’Twas a week before Christmas and our wallets were bare

There wasn’t so much as a dollar in there.

The gift cards were purchased, the stockings were stuffed

Even the eggnog tureen had been buffed.


The bonus was gone, the tips had been tipped

The gift to Aunt Martha had finally been shipped.

The lines at the mall were still crazy long

Price surging on ride shares was still going strong


The kids were safe studying in their college beds

as visions of Venmo checks danced in their heads.

Some gathered together to watch Game of Thrones

While others schemed how to get cool new IPhones.


But back at our house as we tried to get cozy

A loud noise suggested that all was not rosy.

Someone was walking on top of the house

And that someone was bigger for sure than a mouse.


A burglar?
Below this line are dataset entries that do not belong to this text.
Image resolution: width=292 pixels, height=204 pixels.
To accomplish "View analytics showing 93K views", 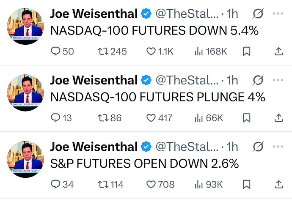I will pos(209,184).
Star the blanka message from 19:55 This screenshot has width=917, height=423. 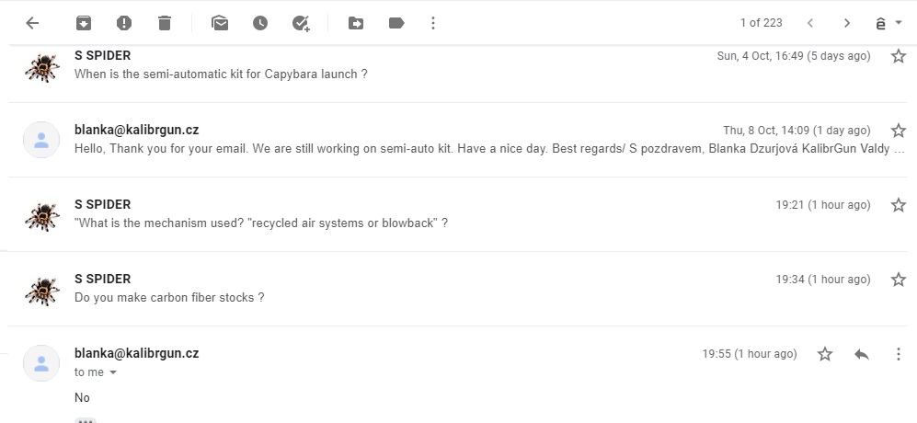(x=825, y=354)
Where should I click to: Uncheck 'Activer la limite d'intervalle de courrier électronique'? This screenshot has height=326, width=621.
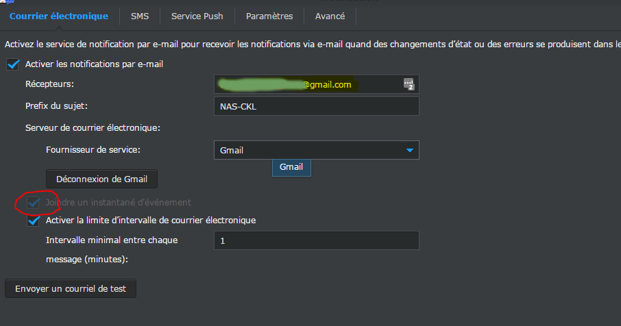tap(33, 221)
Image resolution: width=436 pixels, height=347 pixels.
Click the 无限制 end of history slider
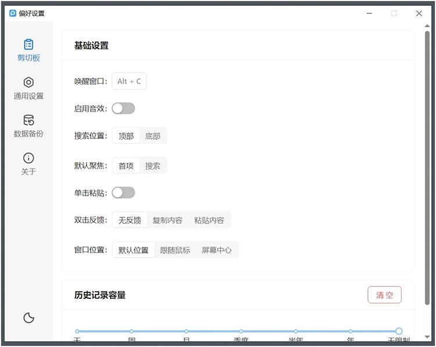(399, 331)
An alien? What could it be?

Something was headed straight for our chimney.


And then with an “oomf” and an “ugh” he came down,

Not through the chimney but down to the ground.

With big rosy cheeks and good cheer galore

Our mystery roof-walker appeared at the door.


“I’m the guy that you called, I’m a roofer named Kringle

All that snow that just fell?  It ruined your shingles.

“You need a new roof,” said the man dressed in red

“If you don’t do it soon it’ll fall in on your head.”


We looked at the tuition bills tossed on the table

The bills for electricity, water, and cable

Then we gave him a Visa to clean up the mess

Because Kringle won’t take American Express.


©2017, Beckerman. All rights reserved.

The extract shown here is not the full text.